At this point, the top was still looking ugly and un-circular.  I flipped the piece over and used a flush trim bit with a bearing to clean away the waste left by the jigsaw.  

Even after using the flush trim bit, the top was still looking very rough.  There was enough play in the router jig that parts of the edge followed the waviness of the grain.  So, I started sanding at 80 grit, working my way up through 220.  I constantly rotated the circle on its edge to avoid flattening any particular area. 

Several hours of sanding later, I had a super smooth (almost) perfect circle.  
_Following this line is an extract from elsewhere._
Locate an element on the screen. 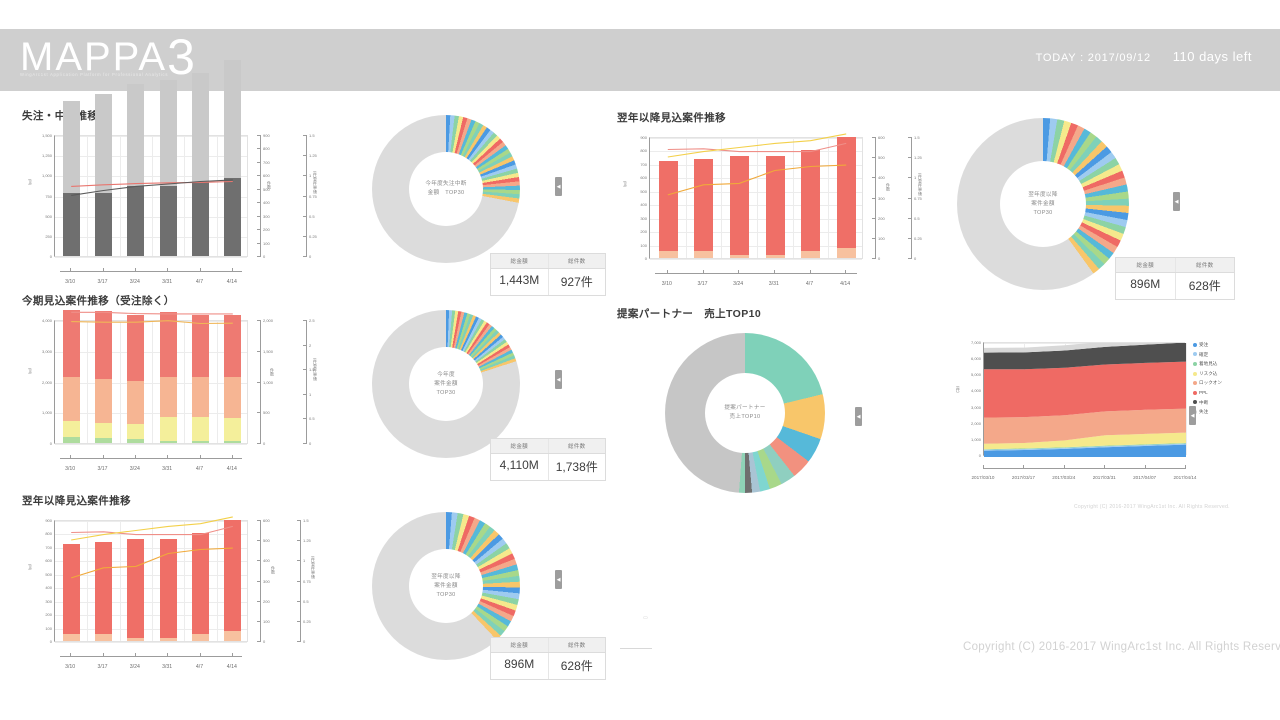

Another picture of the sanded top, because I'm super proud of it.

Milled up my leg stock. 

Cutting the tenons. 

This seems dicey. Remind me to build a tenoning jig. 

Measure twice, cut once. Measure twice, cut once. Measure twice, cut once. Measure twice, cut once. Measure twice, cut once. Measure twice, cut once. Measure twice, cut once. Measure twice, cut once. Measure twice, cut once. Measure twice, cut once. 

Had to redo the cross pieces.  Decided to make my life easier and put the dado stack in the table saw. 

Measuring out my mortises, started with my marking gauge and followed up by deeply scoring the walls using a marking knife and square. 

Chopping out my mortises with my super high end $9.99/3-piece Stanley chisel set. 

Finished the mortise. 

Pretty clean for my first time hand cutting mortises. I'm happy. 

I broke my piece of s*** workbench (read: mdf cabinet with a laminated 2x4 top left behind by the previous homeowner) while chiseling out my last mortise.  Moved my workbench up the project queue - I'm thinking a roubo-style bench similar to Matt Estlea's design.  

First dry fitting of the legs. Still needed to pair down the center of the cross pieces so they sit perfectly flush.  I also decided to add a taper to the legs.

Super-duper fancy taper jig.  Two pieces of 2x4 jointed on bottom and screwed at 90 degrees, and a screw pushing into the workpiece in back to adjust the angle of the taper.  

Happy with the leg taper (didn't want them too dainty because my table top is so bulky).  Plus, now I have 4 sweet walnut wedges if I need to do wedged tenons in the future. 

Dry fit after tapering the legs.  Very happy how the design is turning out. Now to disassemble everything and sand, sand, sand. 

Drilled out the pilot hole for the router jig with a 1/4" bit, inserted a dowel to fasten the top to the base.  

Gluing up the base.  

Since this is a mortise and tenon challenge, I should probably include some close-ups of the joints.  Not perfect, but I'm delighted with the result. 

After three coats of arm-r-seal oil and urethane satin finish. 

Last bit of work was to drill a hole in the cross-pieces for the dowel attaching the top.  

A different angle.  

Current home. 

A better view of the legs and cross-pieces.